Rating: B+
Since episode 2 aired, news has broken that the first episode of Oshi no Ko was HIDIVE’s biggest debut ever, and also that opening theme “Idol” is topping multiple Japanese music charts. (It’s also currently the top-rated show for the Spring 2023 season on MAL, even over the new season of Demon Slayer.) That puts is on a hype track at least on par with a Spy x Family, which raises the very real concerns about whether or not the series can live up to the hype. Despite episode 3 being a less impactful episode than the previous two, it’s still does a solid job of carrying the weight of that hype.
Episode 3 picks up where episode 2 left off, carrying forward the reunion of Aqua with former child actor Kana Arima. Roles petering out for her as she got older (an all-too-common problem for real-life child actors) forced her to learn to hard lessons and revamp her thinking about acting if she wanted to resuscitate her career. Essentially, she had to learn the hard way what Aqua got taught at a young age: be more accommodating, make an effort to make connections, and play to what’s needed rather than always trying to be the best actor. That’s allowed her to resuscitate her career as an actor – specifically, in a live-action shojo manga adaptation – and she badly wants Aqua to join her by filling a recently-vacated villain role. Aqua’s not interested until he learns that the director is one of the people he’s seeking out as a possible candidate for being his and Ruby’s father, and he cannot pass up this chance to get a DNA sample.

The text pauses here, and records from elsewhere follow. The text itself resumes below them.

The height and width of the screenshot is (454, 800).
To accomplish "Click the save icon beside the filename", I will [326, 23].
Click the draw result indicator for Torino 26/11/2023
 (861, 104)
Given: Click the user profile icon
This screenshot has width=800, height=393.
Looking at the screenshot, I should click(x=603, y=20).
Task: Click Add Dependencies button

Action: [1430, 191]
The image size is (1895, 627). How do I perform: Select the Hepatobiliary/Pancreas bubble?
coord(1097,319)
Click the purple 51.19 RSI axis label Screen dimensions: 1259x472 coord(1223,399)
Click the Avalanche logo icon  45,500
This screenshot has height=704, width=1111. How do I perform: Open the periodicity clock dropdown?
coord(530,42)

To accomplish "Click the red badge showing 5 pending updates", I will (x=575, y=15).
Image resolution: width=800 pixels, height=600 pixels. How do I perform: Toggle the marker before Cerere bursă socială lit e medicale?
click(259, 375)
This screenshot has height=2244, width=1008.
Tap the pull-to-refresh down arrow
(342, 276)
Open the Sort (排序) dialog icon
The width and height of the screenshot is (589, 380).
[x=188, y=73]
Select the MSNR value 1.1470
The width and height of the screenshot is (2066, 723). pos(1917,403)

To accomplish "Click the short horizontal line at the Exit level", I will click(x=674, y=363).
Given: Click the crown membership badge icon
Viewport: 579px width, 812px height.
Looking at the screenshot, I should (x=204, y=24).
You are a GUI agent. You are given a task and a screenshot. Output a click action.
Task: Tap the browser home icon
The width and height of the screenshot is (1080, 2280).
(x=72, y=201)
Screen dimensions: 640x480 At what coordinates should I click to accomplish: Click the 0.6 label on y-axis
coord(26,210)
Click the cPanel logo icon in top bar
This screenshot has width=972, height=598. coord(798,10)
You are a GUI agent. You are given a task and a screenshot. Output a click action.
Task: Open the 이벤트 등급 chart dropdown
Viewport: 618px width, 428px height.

While the plot keeps the story moving here, the details and characterizations are the much more interesting parts. Kana seemed almost like a joke character in her initial appearance, but the portrayal here is far more nuanced than expected. While her understanding of the business is not yet perfect (as Aqua discovers from overhearing the director talk about her), she has learned and grown as a person, to the point that she can offer some interesting insight about these kind of live-action productions. Specifically, the point here isn’t to make something that’s good, but rather to make something which showcases a lot of hot boys, and acting skills be damned. Her laments about having to act down to the level of her cast mates so the differences in skill aren’t too blatant is the most cynical take possible on Aqua’s “doing what’s needed, rather than what’s the best” lesson and raises the interesting question on how often something like this actually happens. (Fortunately, anime production largely dodge this in Japanese casting, though it isn’t unheard-of for idols to have roles in anime series as a gimmick.) Sadly, the way the original creator seemed disappointed with this subpar rendition of her work is probably a more common occurrence, one that has been alluded to in other anime (such as A Sister is All You Need), but all of this makes it perfectly plain why Kana is so keen on Aqua filling the vacated role: she at least knows that he’ll be competent, and she’s desperate to work with someone who is.
The big irony here is that Aqua winds up playing a hooded stalker, a character uncomfortably similar to the one who killed him in his previous life and Ai in this one. That irony is, of course, not lost on him, and so with his main task accomplished, the expectation that he is going to add some special flair to his performance makes for a nice episode-ending cliffhanger. You can tell that something special is coming up because this is one of the three times this episode that the star in his right eye goes black, and its always happens when his darkest ambitions come up; the other times were when he, a few years earlier, finally figured out the password to Ai’s old phone and gets a look at her contact list, on which he’s basing his hunt for his biological father, and later when he’s thinking about how he doesn’t have any ambitions beyond revenge.
There are other neat details to watch for here, too. I quite liked how Aqua and Ruby are shown in one scene wearing shirts emblazoned with “TWINS” in English, and the way Ai kept her life carefully segmented through the use of multiple phones was also a neat bit of posthumous character development; she may have been less flighty than she looked and acted. The details about how the shoot is normally handled on a TV show are also convincing. And will we now have a debate on whether password 45510 has some special significance? (It is the number shown in the opener, after all.)
If there’s a negative in the handling of this episode, it’s that it offers no opportunity for Ruby’s viewpoint, but since the content is more about what Aqua is doing, she will presumably get her turn. For now, the series is humming along quite nicely.